Marilyn Drew Necci | September 10, 2018
Three state governors — Phil Bryant of Mississippi, Matt Bevin of Kentucky, and Paul LePage of Maine — along with 13 state attorneys general have filed a legal brief with the Supreme Court, petitioning them to rule against protections against employment discrimination for trans people. The brief relates to a case that the anti-LGBTQ hate group Alliance Defending Freedom have asked the Supreme Court to hear, which concerns Title VII of the Civil Rights Act of 1964.
Specifically, the case is against RG & GR Funeral Home in Michigan.

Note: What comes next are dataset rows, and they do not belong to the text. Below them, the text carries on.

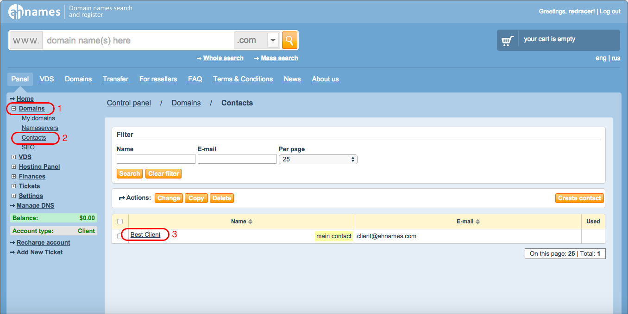Sort contacts by Name column arrows

250,222
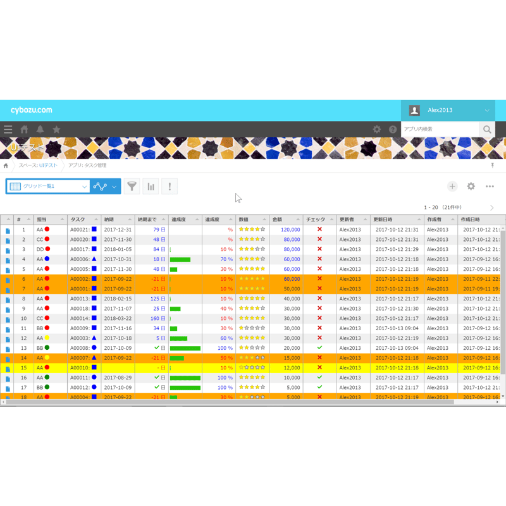
Task: Expand the graph icon dropdown arrow
Action: tap(114, 187)
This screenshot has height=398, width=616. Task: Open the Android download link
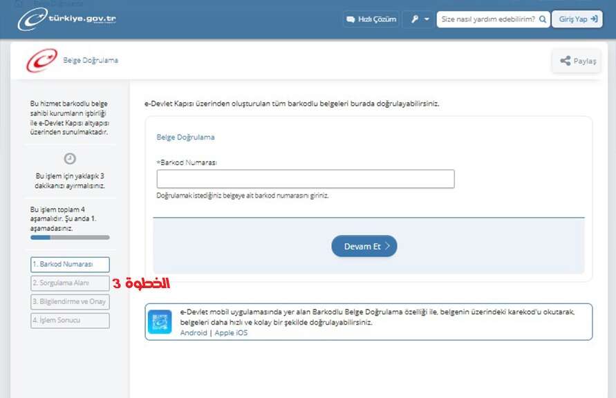click(x=194, y=333)
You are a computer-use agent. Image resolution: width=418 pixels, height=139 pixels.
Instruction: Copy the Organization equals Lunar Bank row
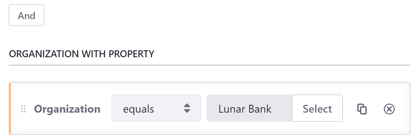(362, 109)
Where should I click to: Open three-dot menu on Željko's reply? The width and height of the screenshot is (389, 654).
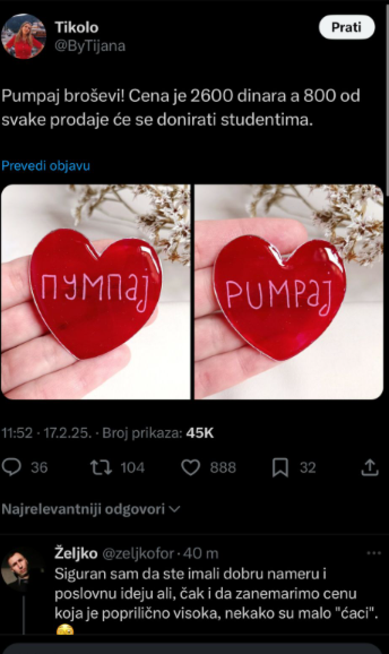pyautogui.click(x=374, y=553)
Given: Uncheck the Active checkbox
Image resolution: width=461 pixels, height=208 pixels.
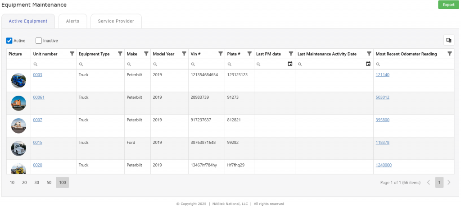Looking at the screenshot, I should (x=9, y=41).
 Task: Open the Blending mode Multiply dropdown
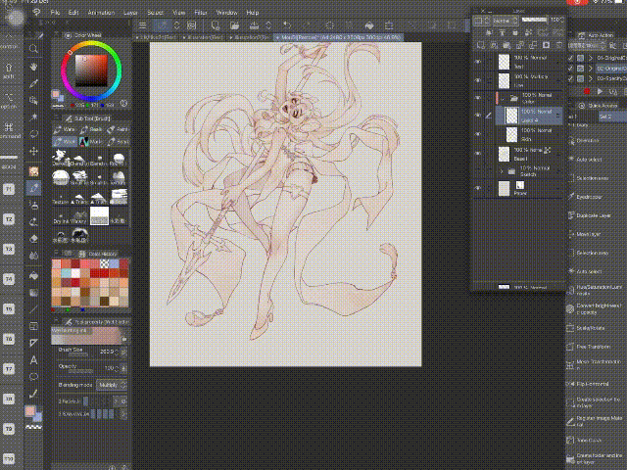pyautogui.click(x=107, y=385)
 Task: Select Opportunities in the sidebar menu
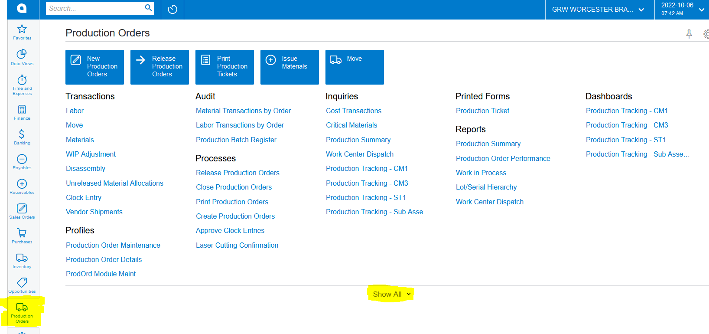point(22,285)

In 2014, RG & GR Harris terminated a funeral director in their employ after learning that she would be transitioning from male to female. The reason given, according to the terminated employee, Aimee Stephens, was that “the public would (not) be accepting of (her) transition.” Stephens filed a sex-discrimination claim as a result of the firing, and the US Equal Employment Opportunity Commission filed suit against RG & GR Harris.

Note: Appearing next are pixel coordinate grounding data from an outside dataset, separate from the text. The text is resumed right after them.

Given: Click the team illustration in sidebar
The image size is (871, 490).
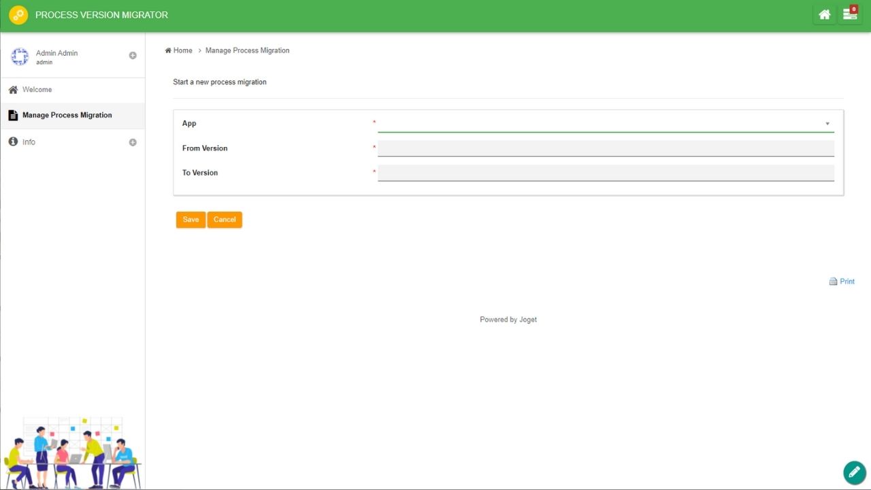Looking at the screenshot, I should (x=71, y=453).
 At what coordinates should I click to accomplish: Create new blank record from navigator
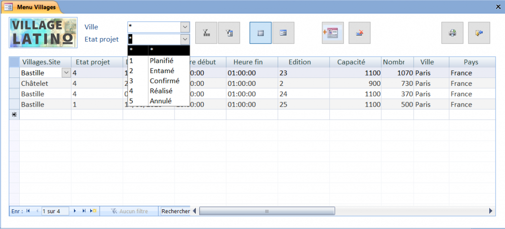click(x=93, y=211)
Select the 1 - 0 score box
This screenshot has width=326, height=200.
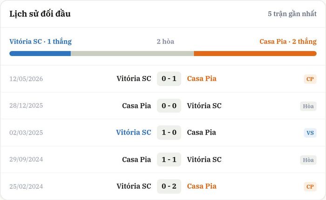click(x=169, y=132)
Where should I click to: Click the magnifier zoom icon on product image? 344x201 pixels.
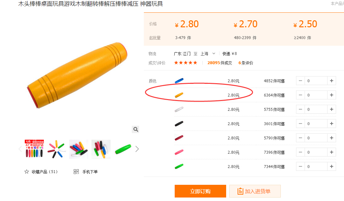point(136,129)
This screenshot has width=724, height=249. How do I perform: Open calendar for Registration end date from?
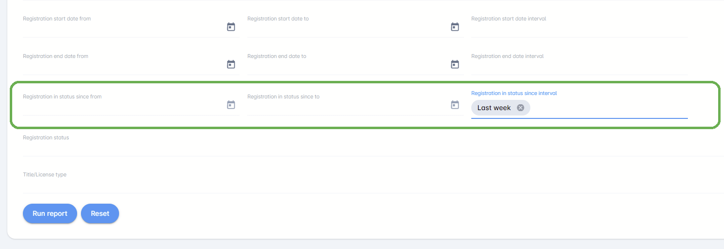[x=231, y=64]
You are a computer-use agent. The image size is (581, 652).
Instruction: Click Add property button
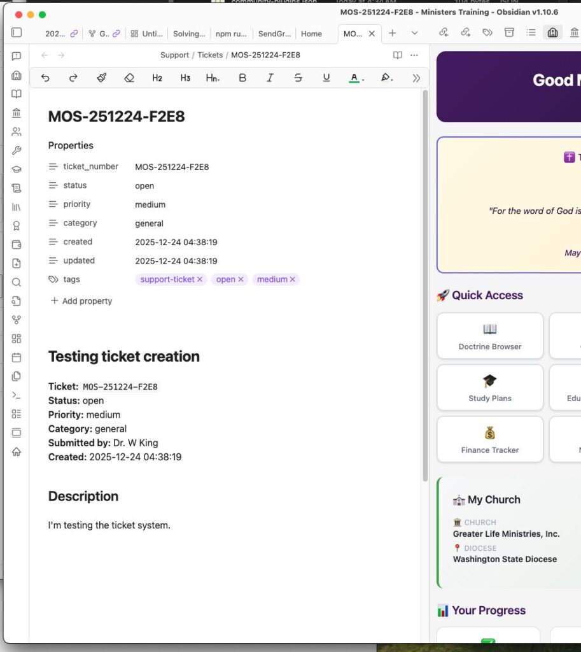coord(81,301)
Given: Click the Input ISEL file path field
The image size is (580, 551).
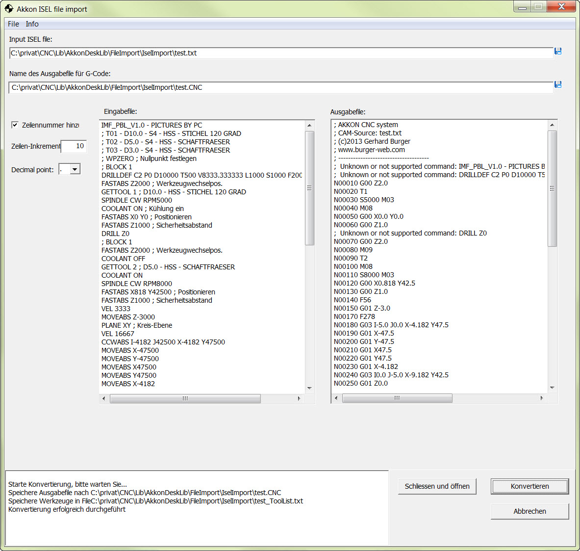Looking at the screenshot, I should pyautogui.click(x=281, y=53).
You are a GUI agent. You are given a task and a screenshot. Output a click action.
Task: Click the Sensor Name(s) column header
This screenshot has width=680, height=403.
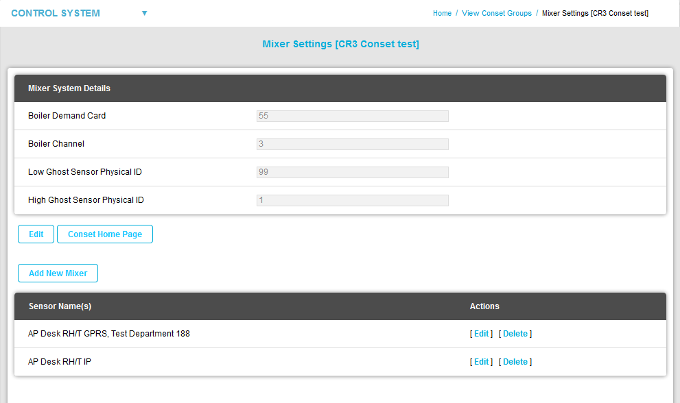pos(60,306)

Since then, the case has been rising through the courts. An initial district court ruling against Stephens and the EEOC was overturned on appeal by the 6th US Circuit Court of Appeals. The 6th Circuit Court ruling stated that “discrimination against employees, either because of their failure to conform to sex stereotypes or their transgender and transitioning status, is illegal under Title VII.”

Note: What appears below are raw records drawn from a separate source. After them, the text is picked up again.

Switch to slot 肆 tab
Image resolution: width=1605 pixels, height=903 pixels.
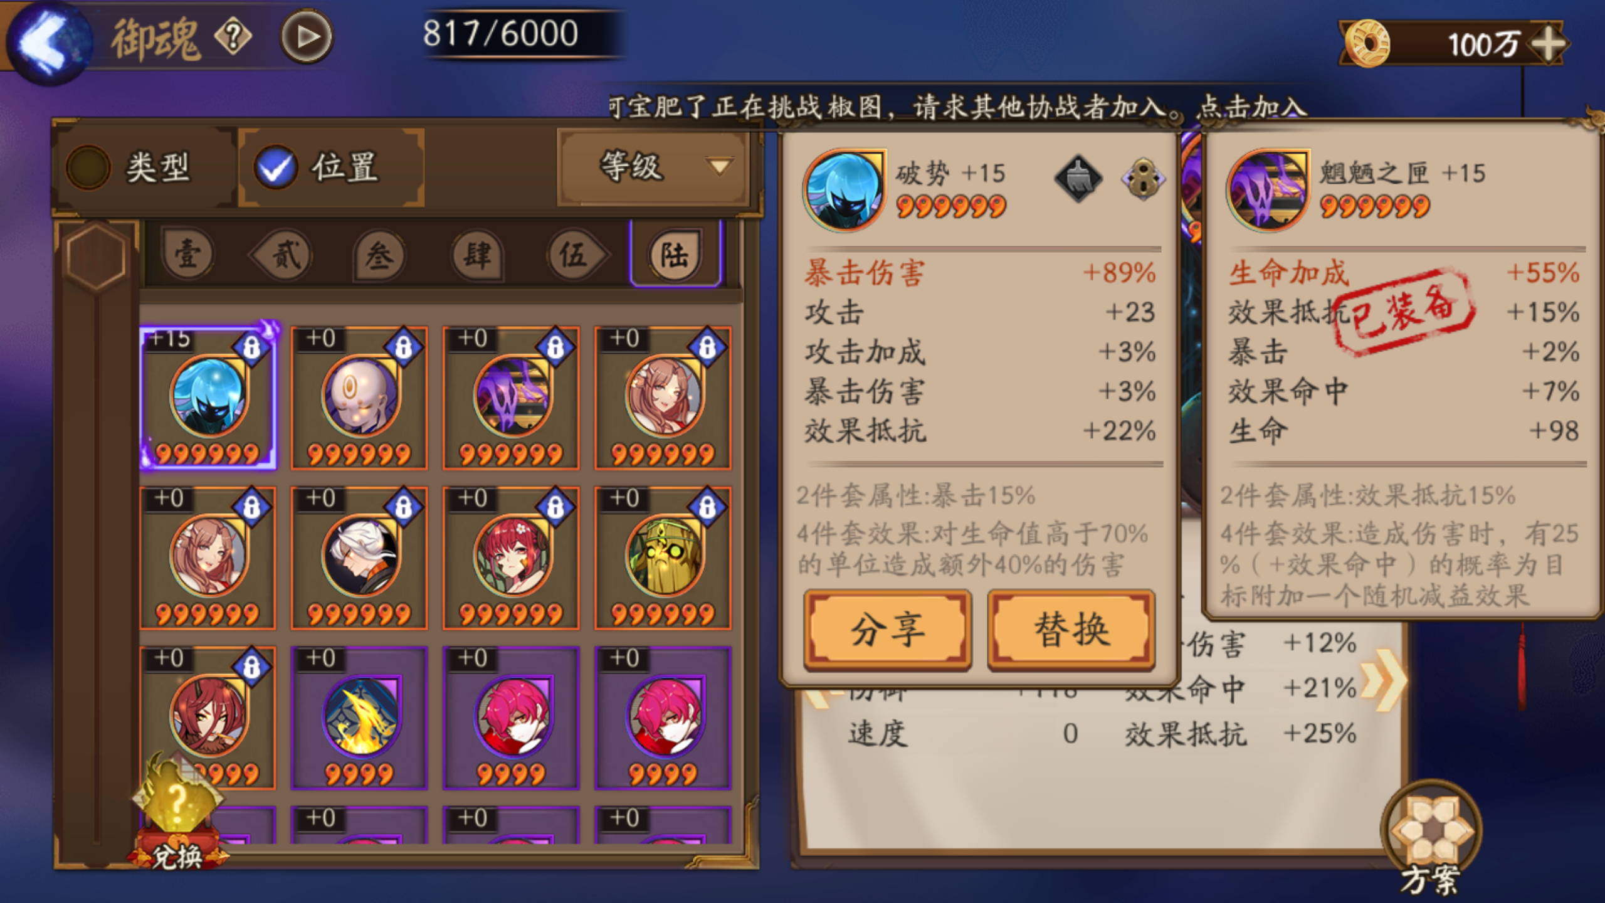click(x=477, y=254)

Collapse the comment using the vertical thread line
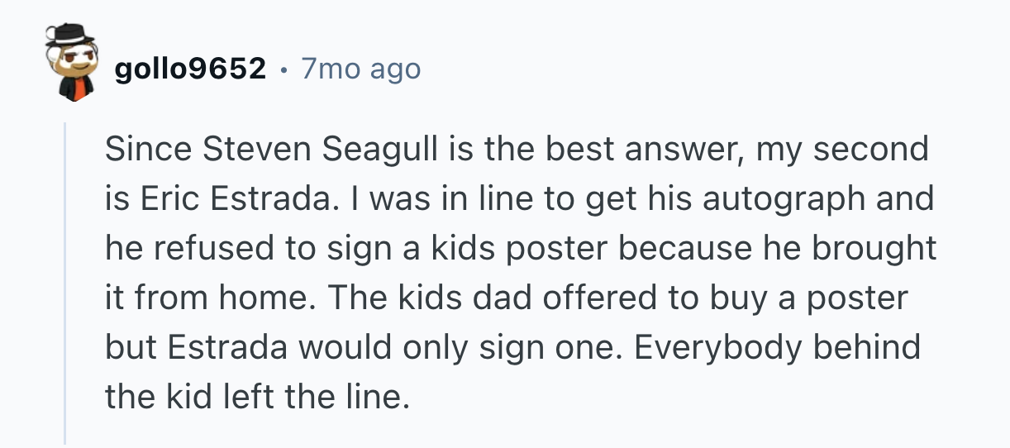(65, 281)
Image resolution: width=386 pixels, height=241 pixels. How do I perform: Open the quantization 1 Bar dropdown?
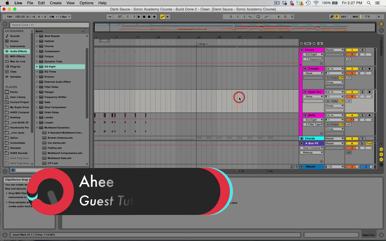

This is the point that the governors and attorneys general have taken issue with. In the brief they have filed with the Supreme Court, they argue that “‘sex’ under the plain terms of Title VII does not mean anything other than biological status.” At the time of the Civil Rights Act’s passage, they state, “the understanding of the word ‘sex’ did not include the expansion of that word to include ‘gender identity.’”
“The term ‘gender identity’ does not appear in the text of Title VII or in the regulations accompanying Title VII,” the brief continues. “In fact, ‘gender identity’ is a wholly different concept from ‘sex,’ and not a subset or reasonable interpretation of the term ‘sex’ in Title VII.”
The 6th Circuit Court specifically addressed this point within their ruling, however, pointing to a precedent established within a 1989 Supreme Court ruling in the case of Price Waterhouse v. Hopkins. Within that ruling, the Supreme Court found that “gender must be irrelevant to employment decisions.” “Gender (or sex) is not being treated as “irrelevant to employment decisions” if an employee’s attempt or desire to change his or her sex leads to an adverse employment decision,” the 6th Circuit Court wrote in their ruling.
Whether the Supreme Court will hear this case, and how they will rule if they do, could have a longterm effect on transgender employment opportunities for years to come. Current concerns over the nomination of Brett Kanaugh to replace Justice Anthony Kennedy definitely point toward a negative outcome for LGBTQ rights if he is confirmed. And without federal protections, the ability of trans people to live free of employment discrimination comes down to the laws within their state. Here in Virginia, only state employees are protected from such discrimination.
So let’s all cross our fingers on this one.